The Definitive Guide to Foods for Hormone Health

Your brain is in constant communication with the rest of your body every day via your hormones. Your hormones work together in order to help you maintain equilibrium, or homeostasis. Depending on the signals being sent to your brain, these different hormone levels are constantly fluctuating.

There are a number of reasons why you might develop a hormonal imbalance, which can happen at any stage of life. For example, hormonal imbalances tied to adrenal fatigue or PMS often affect younger women. Older women and men experience other imbalances like higher-than-normal cortisol levels, low estrogen, or low testosterone.

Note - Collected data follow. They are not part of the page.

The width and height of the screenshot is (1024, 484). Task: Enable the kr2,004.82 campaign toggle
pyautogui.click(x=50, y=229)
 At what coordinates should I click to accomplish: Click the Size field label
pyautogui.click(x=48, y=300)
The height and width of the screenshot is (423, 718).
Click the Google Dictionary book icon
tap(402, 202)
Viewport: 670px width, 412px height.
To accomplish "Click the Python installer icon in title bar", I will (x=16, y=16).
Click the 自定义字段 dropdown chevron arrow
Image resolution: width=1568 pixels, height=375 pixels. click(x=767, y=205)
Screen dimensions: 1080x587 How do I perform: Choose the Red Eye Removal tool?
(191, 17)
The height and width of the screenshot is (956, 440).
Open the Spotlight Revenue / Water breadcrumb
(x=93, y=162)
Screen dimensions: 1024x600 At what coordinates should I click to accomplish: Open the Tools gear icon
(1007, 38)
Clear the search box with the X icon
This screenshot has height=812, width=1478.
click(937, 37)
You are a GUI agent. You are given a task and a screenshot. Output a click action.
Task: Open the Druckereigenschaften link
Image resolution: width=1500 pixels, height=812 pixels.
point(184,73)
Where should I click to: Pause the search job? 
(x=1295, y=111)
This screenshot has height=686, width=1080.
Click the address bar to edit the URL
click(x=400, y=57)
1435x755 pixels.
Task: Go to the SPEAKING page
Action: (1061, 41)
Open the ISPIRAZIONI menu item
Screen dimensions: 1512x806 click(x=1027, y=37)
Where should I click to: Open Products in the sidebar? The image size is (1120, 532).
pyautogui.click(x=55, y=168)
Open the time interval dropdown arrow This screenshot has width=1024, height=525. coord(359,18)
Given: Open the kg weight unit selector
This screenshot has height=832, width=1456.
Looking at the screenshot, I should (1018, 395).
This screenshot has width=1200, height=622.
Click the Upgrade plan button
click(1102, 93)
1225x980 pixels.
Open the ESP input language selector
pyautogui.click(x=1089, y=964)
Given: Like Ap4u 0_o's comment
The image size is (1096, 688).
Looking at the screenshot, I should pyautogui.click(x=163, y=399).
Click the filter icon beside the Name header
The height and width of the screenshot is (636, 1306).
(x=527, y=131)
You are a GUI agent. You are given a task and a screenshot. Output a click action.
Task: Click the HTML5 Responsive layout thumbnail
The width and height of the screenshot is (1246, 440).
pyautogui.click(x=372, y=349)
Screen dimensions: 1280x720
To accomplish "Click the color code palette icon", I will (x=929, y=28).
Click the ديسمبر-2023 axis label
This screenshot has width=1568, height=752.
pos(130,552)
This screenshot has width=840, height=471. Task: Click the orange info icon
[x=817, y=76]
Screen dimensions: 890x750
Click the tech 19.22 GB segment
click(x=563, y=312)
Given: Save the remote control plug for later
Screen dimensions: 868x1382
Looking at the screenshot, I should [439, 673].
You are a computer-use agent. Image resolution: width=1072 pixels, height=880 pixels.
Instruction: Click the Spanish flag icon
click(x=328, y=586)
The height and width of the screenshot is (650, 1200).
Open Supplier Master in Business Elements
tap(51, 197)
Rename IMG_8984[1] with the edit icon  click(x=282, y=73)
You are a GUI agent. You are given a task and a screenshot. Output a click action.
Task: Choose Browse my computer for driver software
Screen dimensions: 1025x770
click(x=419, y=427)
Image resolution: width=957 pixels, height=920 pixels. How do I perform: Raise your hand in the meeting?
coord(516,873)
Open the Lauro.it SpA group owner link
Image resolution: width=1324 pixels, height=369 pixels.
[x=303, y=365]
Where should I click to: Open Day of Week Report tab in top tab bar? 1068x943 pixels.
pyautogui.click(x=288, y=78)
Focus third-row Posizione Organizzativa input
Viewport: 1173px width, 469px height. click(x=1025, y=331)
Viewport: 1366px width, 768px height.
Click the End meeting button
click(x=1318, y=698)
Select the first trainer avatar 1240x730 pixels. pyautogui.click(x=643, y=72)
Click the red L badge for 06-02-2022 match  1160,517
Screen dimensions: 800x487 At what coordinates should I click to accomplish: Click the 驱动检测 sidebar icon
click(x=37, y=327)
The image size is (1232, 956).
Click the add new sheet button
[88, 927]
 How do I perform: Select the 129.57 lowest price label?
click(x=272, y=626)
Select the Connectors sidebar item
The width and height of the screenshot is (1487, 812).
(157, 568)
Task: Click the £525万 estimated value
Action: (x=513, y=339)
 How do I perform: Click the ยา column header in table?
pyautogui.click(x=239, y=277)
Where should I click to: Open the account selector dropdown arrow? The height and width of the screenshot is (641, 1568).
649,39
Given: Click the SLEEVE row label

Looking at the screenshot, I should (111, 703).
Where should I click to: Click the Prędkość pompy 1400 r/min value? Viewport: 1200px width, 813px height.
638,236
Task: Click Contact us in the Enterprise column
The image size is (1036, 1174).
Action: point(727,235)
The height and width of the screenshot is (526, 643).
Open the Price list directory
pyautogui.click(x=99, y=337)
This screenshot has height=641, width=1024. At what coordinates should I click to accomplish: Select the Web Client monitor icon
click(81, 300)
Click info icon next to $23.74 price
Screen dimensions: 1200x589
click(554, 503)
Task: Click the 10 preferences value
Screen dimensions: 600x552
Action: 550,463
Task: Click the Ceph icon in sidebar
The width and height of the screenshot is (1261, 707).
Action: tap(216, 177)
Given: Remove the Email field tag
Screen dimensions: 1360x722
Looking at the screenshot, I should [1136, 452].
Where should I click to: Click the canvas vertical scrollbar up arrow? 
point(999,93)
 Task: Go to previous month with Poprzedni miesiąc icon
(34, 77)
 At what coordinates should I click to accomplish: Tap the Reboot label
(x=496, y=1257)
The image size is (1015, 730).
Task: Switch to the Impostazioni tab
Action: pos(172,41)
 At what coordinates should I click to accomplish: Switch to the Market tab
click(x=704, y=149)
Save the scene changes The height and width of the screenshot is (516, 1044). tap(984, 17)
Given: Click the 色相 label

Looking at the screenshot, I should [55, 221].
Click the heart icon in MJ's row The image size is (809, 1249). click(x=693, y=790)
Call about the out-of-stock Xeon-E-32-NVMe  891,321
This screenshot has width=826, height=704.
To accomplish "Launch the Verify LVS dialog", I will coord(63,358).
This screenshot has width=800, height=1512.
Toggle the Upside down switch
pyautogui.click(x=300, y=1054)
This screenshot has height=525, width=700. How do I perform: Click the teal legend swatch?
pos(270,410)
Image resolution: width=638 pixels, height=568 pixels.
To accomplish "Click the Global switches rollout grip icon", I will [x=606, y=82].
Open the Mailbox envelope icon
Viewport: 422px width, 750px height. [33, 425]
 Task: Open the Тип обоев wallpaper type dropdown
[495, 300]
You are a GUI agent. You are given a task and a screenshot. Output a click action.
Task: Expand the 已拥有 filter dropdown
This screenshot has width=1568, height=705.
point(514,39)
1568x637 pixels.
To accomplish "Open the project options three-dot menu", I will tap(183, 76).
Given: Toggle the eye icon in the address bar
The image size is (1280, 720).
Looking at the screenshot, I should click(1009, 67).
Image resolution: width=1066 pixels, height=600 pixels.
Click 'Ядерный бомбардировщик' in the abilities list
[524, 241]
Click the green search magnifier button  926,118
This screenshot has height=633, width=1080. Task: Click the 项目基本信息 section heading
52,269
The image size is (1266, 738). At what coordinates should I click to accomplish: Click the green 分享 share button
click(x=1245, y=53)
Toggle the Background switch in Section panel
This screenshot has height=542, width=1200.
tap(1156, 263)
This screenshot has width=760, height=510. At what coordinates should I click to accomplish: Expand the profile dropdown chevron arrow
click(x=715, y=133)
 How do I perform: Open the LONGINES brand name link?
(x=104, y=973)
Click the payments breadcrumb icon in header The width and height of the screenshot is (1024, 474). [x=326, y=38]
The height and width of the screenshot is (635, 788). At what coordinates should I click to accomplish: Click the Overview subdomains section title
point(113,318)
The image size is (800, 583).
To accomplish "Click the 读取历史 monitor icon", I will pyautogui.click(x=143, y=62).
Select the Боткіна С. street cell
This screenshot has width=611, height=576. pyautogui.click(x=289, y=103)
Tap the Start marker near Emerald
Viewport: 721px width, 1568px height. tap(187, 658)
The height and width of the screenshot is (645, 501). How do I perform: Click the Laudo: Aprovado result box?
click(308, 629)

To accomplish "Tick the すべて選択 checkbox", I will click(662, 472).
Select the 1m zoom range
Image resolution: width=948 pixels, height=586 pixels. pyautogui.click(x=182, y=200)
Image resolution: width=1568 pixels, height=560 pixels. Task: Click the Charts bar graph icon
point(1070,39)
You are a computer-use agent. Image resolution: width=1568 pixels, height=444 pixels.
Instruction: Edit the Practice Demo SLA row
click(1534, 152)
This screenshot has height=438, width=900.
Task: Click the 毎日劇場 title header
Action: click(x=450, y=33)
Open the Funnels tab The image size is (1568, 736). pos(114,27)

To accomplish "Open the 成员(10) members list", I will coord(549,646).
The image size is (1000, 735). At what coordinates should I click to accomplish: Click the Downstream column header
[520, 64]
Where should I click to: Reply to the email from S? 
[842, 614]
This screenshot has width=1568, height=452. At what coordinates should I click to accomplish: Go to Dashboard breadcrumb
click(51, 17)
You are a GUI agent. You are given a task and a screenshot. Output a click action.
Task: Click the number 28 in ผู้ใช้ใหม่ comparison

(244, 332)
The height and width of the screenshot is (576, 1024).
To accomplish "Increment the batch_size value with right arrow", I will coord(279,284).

What causes these hormones to fluctuate? Well, many things, including:

  • high stress levels
  • poor gut health
  • vitamin D deficiency, tied to too little UV light exposure or obesity
  • a lack of sleep, or too little rest and relaxation
  • too much or too little exercise
  • environmental exposure to toxins
  • unhealthy lifestyle choices including smoking, high alcohol consumption, or using drugs
  • genetics
  • aging

Typically, hormonal problems are treated using medications. They may or may not work to improve symptoms depending on the person. These include:

  • hormone replacement therapy
  • birth control pills
  • insulin injections
  • fertility drugs
  • thyroid medications

In some cases, medications might mask the symptoms of hormonal problems and not address the underlying cause.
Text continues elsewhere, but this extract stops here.